Heather Faubert has spent decades working with Rhode Island farmers and landowners to diagnose and manage pests damaging their plants. But when she responded to a call from a concerned resident in 2020, she was shocked by what she found: Sixty percent of the American beech trees on the property had abnormal leaf patterns—a hallmark of beech leaf disease, which was first detected in the state earlier that year.
Since then Faubert, director of the University of Rhode Island’s Plant Protection Clinic, has fielded hundreds of calls from others concerned about their beeches, and has reached a worrying conclusion: “I started thinking we could lose this tree species.”
First discovered in 2012 by a biologist in Ohio, beech leaf disease kills native and ornamental beech trees, and is caused by a microscopic worm called a nematode, though other microorganisms may be involved.

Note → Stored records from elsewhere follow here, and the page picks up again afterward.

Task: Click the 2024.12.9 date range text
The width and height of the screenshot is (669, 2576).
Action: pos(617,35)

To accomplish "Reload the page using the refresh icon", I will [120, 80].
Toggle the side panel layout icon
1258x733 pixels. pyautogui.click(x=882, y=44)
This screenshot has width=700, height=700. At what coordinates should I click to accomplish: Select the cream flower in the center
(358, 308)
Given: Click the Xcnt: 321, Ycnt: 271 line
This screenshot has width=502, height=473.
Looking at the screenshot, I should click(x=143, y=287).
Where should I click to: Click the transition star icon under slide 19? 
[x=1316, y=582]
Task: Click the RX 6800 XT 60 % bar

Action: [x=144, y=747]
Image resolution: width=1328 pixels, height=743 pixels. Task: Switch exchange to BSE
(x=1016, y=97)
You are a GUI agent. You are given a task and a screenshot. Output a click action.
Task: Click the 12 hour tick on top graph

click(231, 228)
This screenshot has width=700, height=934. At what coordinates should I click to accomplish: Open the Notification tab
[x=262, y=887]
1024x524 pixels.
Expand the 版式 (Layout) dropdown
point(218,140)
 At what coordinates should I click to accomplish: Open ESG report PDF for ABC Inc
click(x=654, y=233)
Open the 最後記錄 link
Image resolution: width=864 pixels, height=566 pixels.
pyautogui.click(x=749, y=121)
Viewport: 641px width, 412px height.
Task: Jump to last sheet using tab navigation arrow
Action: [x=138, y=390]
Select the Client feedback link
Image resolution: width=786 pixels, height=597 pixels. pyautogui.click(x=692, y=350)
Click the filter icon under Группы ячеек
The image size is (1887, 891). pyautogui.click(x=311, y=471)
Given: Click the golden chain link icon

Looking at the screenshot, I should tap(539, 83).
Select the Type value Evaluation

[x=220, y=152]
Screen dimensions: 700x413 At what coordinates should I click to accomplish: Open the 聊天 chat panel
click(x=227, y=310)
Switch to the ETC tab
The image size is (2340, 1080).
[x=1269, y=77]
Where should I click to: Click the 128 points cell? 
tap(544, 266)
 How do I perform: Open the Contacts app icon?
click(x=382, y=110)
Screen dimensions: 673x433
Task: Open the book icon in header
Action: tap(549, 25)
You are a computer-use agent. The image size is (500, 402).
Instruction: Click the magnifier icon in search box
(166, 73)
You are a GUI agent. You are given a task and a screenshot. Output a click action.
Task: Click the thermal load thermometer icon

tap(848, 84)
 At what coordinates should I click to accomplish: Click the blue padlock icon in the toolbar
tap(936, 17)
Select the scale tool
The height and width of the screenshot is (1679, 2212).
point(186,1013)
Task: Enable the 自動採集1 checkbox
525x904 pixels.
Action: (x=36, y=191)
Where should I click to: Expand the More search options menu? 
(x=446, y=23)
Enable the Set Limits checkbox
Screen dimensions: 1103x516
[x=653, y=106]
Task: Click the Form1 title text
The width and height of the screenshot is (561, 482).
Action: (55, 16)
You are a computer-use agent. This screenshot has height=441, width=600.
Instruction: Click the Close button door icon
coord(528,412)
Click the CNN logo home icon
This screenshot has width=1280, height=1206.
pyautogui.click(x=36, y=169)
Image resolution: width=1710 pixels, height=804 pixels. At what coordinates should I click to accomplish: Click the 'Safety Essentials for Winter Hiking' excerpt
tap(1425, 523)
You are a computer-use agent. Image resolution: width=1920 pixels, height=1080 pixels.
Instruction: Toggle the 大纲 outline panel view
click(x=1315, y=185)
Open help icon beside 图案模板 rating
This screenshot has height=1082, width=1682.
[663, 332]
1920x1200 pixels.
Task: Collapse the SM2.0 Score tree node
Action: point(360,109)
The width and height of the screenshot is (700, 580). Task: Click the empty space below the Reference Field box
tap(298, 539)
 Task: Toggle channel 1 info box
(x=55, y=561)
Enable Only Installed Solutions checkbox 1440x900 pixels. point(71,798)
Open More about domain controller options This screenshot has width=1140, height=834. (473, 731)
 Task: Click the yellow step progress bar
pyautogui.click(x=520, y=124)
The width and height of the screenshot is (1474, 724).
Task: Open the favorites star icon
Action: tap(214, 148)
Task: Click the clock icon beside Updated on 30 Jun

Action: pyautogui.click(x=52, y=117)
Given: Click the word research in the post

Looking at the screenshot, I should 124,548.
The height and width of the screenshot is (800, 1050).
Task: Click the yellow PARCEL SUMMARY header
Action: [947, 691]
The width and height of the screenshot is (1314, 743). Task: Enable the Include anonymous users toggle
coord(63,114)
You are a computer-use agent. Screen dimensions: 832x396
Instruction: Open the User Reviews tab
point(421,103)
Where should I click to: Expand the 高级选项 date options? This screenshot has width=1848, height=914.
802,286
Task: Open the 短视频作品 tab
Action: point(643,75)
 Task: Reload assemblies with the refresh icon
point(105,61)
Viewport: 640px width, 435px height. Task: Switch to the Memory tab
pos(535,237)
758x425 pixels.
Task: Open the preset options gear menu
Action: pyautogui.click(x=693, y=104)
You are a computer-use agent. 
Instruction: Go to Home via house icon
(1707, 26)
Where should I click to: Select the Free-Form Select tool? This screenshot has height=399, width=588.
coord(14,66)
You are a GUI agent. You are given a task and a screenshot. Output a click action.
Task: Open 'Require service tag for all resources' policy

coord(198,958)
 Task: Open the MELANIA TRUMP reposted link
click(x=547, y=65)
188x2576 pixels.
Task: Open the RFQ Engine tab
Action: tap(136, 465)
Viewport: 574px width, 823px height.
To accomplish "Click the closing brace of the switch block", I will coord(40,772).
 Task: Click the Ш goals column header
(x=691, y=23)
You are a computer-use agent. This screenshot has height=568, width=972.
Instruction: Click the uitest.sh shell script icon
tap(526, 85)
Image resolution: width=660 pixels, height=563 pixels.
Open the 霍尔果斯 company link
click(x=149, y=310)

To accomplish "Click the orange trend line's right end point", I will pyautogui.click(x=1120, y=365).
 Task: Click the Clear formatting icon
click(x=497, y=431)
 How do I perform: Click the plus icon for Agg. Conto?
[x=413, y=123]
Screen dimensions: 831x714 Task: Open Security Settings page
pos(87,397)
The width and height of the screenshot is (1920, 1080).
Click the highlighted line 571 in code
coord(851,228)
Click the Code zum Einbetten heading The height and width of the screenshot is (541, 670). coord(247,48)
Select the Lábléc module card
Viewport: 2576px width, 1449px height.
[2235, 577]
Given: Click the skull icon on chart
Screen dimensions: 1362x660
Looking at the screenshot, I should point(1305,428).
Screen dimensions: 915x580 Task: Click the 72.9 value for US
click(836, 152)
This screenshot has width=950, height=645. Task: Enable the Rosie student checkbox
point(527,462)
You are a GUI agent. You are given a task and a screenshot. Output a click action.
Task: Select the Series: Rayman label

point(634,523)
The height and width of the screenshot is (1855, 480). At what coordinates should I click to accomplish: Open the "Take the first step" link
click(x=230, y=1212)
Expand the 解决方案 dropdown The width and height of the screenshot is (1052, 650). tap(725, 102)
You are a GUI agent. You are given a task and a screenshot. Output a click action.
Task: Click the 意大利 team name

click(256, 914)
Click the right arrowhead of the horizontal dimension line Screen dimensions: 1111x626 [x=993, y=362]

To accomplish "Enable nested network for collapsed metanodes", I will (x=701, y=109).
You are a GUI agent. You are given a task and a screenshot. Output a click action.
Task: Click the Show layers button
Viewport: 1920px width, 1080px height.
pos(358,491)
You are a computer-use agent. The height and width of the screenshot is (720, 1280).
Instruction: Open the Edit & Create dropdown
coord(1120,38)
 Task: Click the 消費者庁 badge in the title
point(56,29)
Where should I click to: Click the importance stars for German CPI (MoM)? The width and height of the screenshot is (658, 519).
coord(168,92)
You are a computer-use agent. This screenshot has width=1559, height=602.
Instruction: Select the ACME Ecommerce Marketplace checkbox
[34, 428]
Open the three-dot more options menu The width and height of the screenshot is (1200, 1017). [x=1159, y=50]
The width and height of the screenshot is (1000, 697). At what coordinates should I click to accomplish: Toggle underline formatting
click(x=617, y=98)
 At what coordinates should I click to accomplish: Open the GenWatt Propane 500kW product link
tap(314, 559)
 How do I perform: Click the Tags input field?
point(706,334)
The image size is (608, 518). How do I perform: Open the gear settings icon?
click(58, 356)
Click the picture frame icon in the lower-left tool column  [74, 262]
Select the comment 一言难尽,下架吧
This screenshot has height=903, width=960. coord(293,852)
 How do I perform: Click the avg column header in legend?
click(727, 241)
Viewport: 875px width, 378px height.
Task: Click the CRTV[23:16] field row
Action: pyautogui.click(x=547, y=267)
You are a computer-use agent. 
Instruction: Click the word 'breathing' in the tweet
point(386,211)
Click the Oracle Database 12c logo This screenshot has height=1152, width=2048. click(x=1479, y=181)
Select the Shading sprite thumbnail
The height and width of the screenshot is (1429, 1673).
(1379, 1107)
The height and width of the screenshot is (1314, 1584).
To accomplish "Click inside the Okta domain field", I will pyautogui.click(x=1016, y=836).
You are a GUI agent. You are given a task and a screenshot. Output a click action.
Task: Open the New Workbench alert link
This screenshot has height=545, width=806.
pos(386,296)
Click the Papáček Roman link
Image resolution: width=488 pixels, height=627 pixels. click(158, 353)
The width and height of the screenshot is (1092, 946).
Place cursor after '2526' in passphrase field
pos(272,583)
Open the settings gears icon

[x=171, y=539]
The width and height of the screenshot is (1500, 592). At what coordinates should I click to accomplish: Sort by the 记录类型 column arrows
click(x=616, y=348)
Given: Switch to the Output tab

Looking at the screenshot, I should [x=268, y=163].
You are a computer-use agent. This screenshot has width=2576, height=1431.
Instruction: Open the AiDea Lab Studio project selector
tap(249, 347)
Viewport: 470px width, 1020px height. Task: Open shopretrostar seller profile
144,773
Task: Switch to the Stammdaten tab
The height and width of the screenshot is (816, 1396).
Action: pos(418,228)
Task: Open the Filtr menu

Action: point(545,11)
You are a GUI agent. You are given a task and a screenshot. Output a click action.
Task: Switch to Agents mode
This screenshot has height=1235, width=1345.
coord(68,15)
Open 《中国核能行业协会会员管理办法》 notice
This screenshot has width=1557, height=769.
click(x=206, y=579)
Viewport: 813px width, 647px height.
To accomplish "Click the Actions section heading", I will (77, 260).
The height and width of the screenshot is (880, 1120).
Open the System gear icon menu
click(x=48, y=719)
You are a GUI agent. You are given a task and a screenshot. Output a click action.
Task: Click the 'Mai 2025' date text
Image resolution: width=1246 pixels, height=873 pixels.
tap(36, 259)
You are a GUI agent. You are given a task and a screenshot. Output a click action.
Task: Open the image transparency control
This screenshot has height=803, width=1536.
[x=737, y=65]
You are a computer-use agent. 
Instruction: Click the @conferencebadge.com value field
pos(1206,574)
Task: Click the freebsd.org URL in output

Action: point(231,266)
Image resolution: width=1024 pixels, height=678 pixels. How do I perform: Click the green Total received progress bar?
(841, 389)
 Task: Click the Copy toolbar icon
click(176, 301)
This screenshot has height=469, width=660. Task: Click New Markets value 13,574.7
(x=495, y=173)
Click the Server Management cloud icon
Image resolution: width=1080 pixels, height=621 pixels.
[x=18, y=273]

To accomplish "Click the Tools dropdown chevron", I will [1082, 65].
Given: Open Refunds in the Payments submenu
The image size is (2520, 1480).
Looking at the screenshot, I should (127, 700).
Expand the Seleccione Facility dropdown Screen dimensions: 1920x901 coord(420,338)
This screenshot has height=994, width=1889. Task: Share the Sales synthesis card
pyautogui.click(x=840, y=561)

Tree diseases are nothing new, but the speed with which this one infects new trees has forestry professionals and scientists concerned for the future of a foundational species that makes up a significant portion of many eastern forests and feeds and shelters an array of birds and wildlife. “When you remove American beech from the equation, it’s like a house of cards,” says Robert Marra, a forest pathologist at the Connecticut Agricultural Experiment Station.
The nematode feeds on and reproduces within beech buds, then attacks emerging leaves. Diseased leaves have distinctive dark bands and a leathery texture. Eventually, infected foliage withers and dies, impeding the tree’s ability to photosynthesize. Mature trees—which can live to 400 when healthy—are typically dead within 10 years.
Scientists believe the nematode is a subspecies of one found in Japan, though the disease isn’t widespread there. Its origins remain unknown, but since its arrival, the sickness has been found in at least 12 states, from the Mid-Atlantic and New England to the Great Lakes, as well as Ontario. Given the small size and limited mobility of the beech leaf nematode, scientists suspect that it travels with the help of insects or even the wind, but birds might also play a role.
What is clear is that the disease is taking out a tree species that many birds benefit from. Given its significant range, the American beech has tremendous nesting habitat value for the Wood Thrush, Scarlet Tanager, and other songbirds that build homes in its branches, as well as the Red-shouldered Hawk that prefers to nest in the crooks of its trunks, according to Suzanne Treyger, senior forest program manager at Audubon New York. The disease could yield extra short-term housing for Pileated Woodpeckers, Wood Ducks, and other birds that nest in dead trees, but infected beeches eventually decay beyond the point of being useful to them or may need to be removed altogether.
Beech nuts—rich in fat and protein—are an important food source for Wild Turkeys, Ruffed Grouse, Blue Jays, White-breasted Nuthatches, and several species of woodpeckers, Treyger adds. Beeches also support a bevy of butterflies, moths, and other insects that are important food sources for birds, especially as they prepare for energy-intensive seasonal journeys. “If beech mortality continues, we could lose a tree species that hosts the insects that birds rely on during migration,” she says.
The nematode invades beech buds from mid-summer into fall, stays there through the winter, and enters leaves as they develop in the spring. Tufted Titmouse, Black-capped Chickadee, Downy Woodpecker, and other birds feed on beech buds throughout the winter. That led Danielle Martin, a forest pathologist with the U.S. Forest Service, and other scientists to hypothesize that birds consume infected beech buds and spread the nematode across the landscape in their droppings or in their feathers.
According to Martin, the bird theory could help to explain why beech leaf disease jumped from Ohio to the East Coast so quickly. “We began seeing new occurrences of the disease far from roads or human activity,” she says. “Given a lot of the migration patterns of birds, this theory started to make sense.”
Martin and team have not yet published results from their studies, which involve trapping birds at feeders with beech-leaf infected buds and later collecting their droppings to test for signs of the nematodes. Their research is ongoing, but the team has not yet confirmed that the nematode is present in bird droppings and capable of infecting healthy trees.
So far, there are no proven treatments to stop the disease, but understanding how it spreads is the first step to finding one. Future solutions might include programs to breed trees that can withstand the disease, using genes from beeches that have shown natural resistance. In the meantime, Ohio researchers found that using a chemical fertilizer called PolyPhosphite 30 can help infected trees retain their canopies. And Marra, working with a team investigating the genetics of the nematode, developed a DNA fingerprinting system to help identify pathways of contagion, which could inform future management strategies.
Marra says he remains hopeful but acknowledges that it’s too soon to know how the disease will play out. “What happens next year may not be predictive of the next 20, 30, or 40 years,” he says. “Trees live on a different timescale than humans do.”